Dzisiejszy fragment ewangelii (Łk 1,5-25) ma dla mnie szczególne skojarzenia. Pojawia się tam Elżbieta. Jest to imię mojej rodzicielki. W przeddzień mojego osobistego święta jakoś wyraźnie odczytuje ten fragment.
A jest w nim sporo ciszy. Dlaczego? Anioł w finale rozmowy z Zachariaszem oznajmia mu, ze nie będzie korzystał z daru, który nam współcześnie chyba bardzie przeszkadza jak pomaga – z daru mowy. Nie byłoby w tym nic szczególnego, gdyby nie to, że ten stan przypada na najważniejszy czas dla brzemiennej Elżbiety. Oto ten, który w nieco zaskakujących okolicznościach zostaje ojcem, tak naprawdę nie będzie jakąś wielką pomocą dla swojej żony. Ewangelista przywołuje 5 miesięcy. Dlaczego? Z prostego powodu. Te miesiące są istotne, szczególnie dla matki.

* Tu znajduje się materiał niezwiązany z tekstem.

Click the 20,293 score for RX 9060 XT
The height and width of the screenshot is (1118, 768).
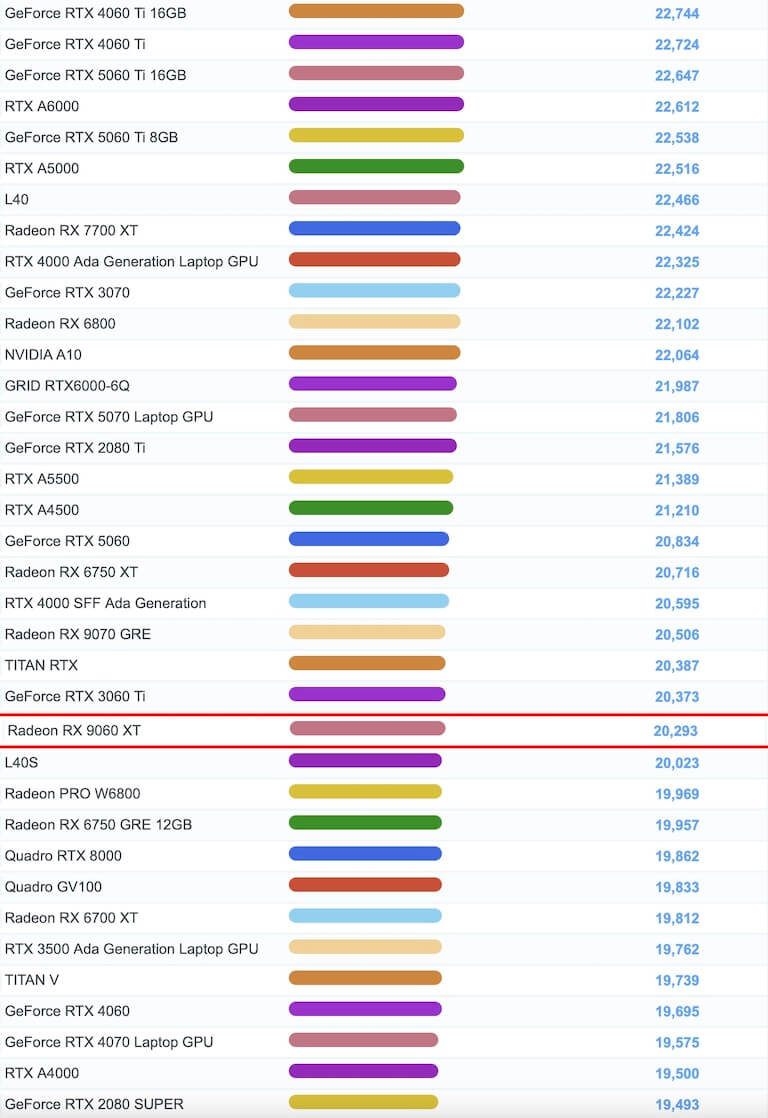pyautogui.click(x=675, y=731)
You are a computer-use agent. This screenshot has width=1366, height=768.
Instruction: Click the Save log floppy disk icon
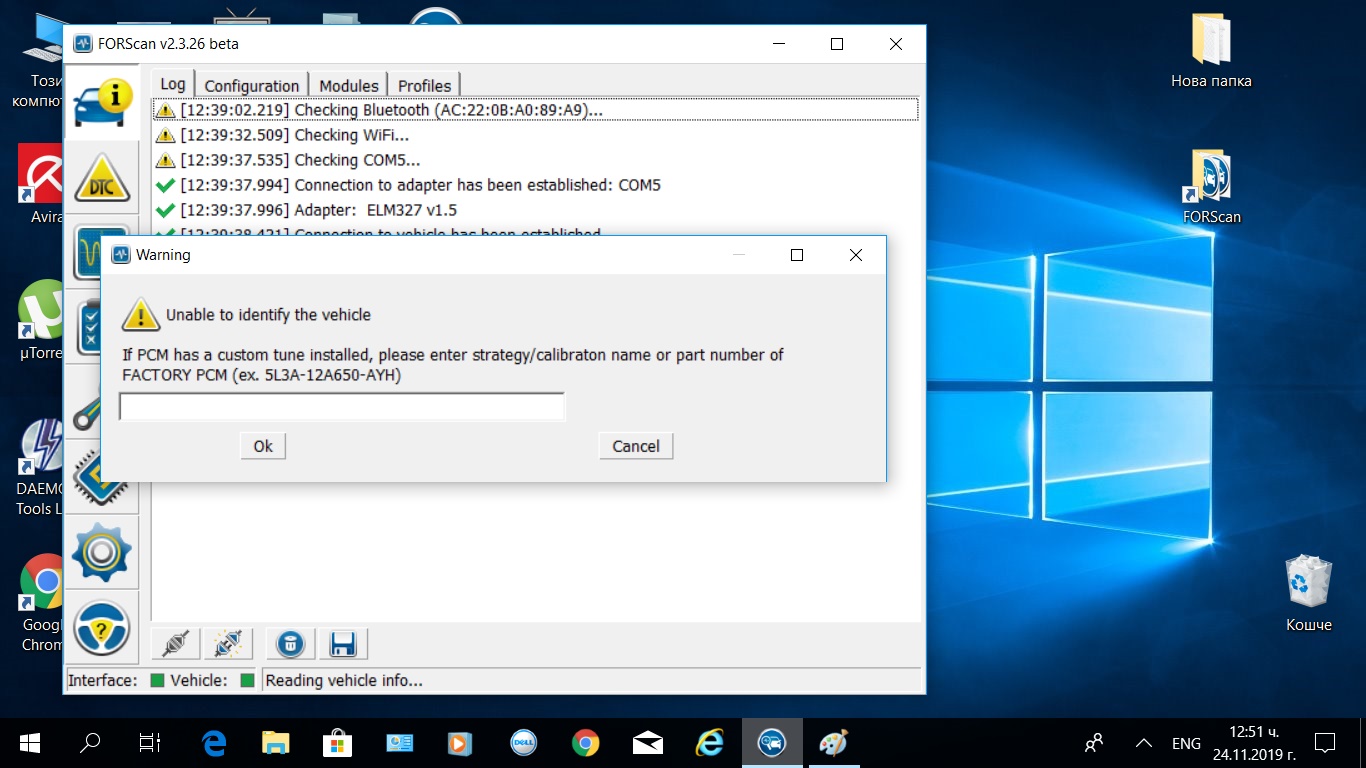click(x=343, y=644)
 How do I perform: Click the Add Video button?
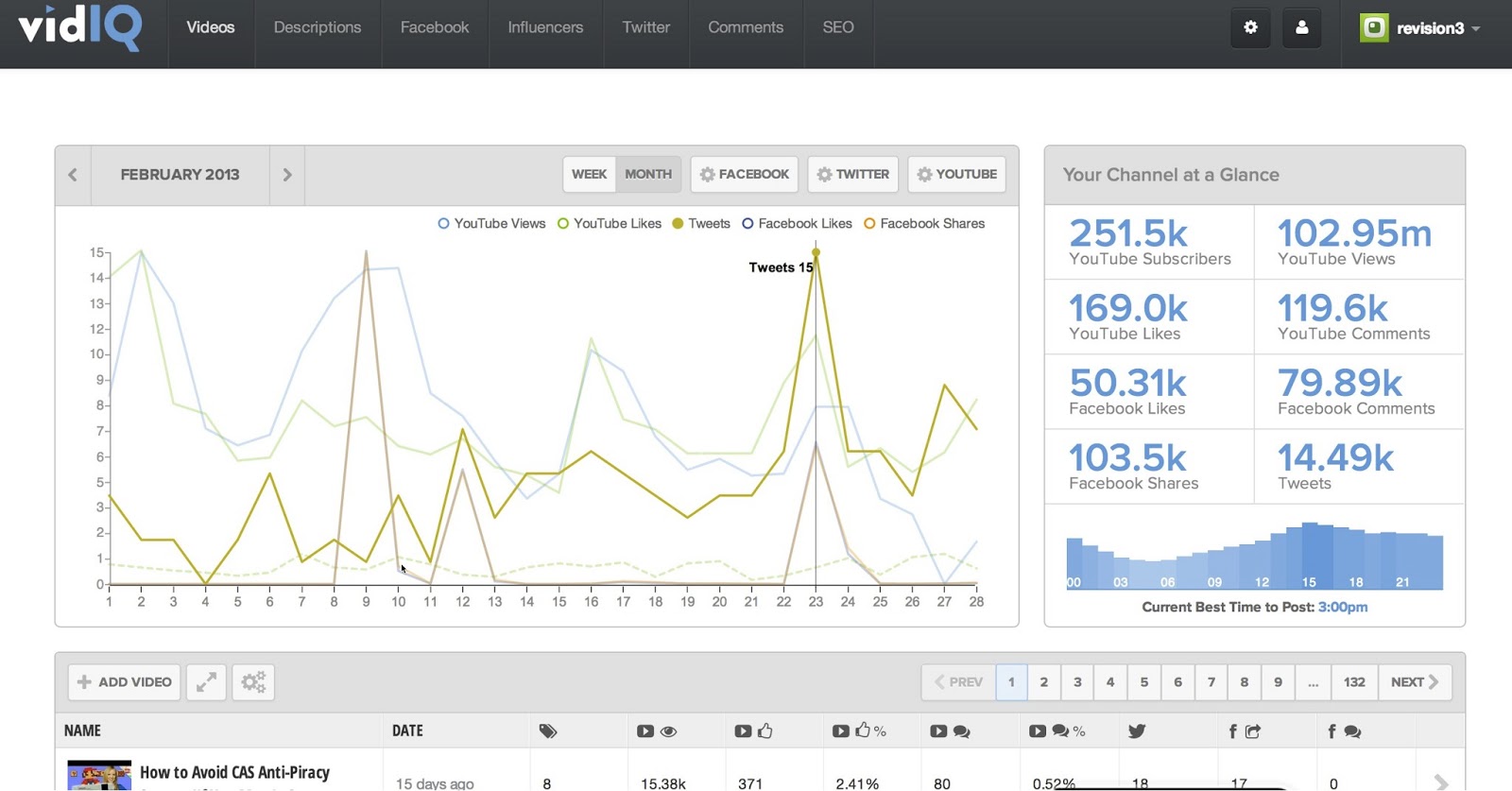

Zachariasz nie pocieszy jej, nie porozmawia, nie szepnie czułego słowa na ucho – jest niemy.
W tym czasie przecież kobieta tego potrzebuje, szczególnie w podeszłym wieku.
Jak ważne jest także ostatnie zdanie. Elżbieta kwitnie w ciąży, dojrzewa, choć jeszcze przed chwilą była uschła w oczach oschłego Zachariasza. Te słowa usłyszy za dokładnie miesiąc Maryja, która przyjdzie pomóc swojej krewnej. Jej słowa poruszą świat Elżbiety i Maryi tak mocno, że malutki Jan Chrzciciel roztańczy się we wnętrzu tej pierwszej.
Zatem w centrum uwagi Łukasza wcale nie jest Zachariasz, choć poświęca mu sporo słów opisu. Cała Ewangelia kończy się wyznaniem Elżbiety. I to jest dziś klucz. Czasem trzeba zamknąć usta, by przemówił do nas Pan mocniej niż się spodziewamy.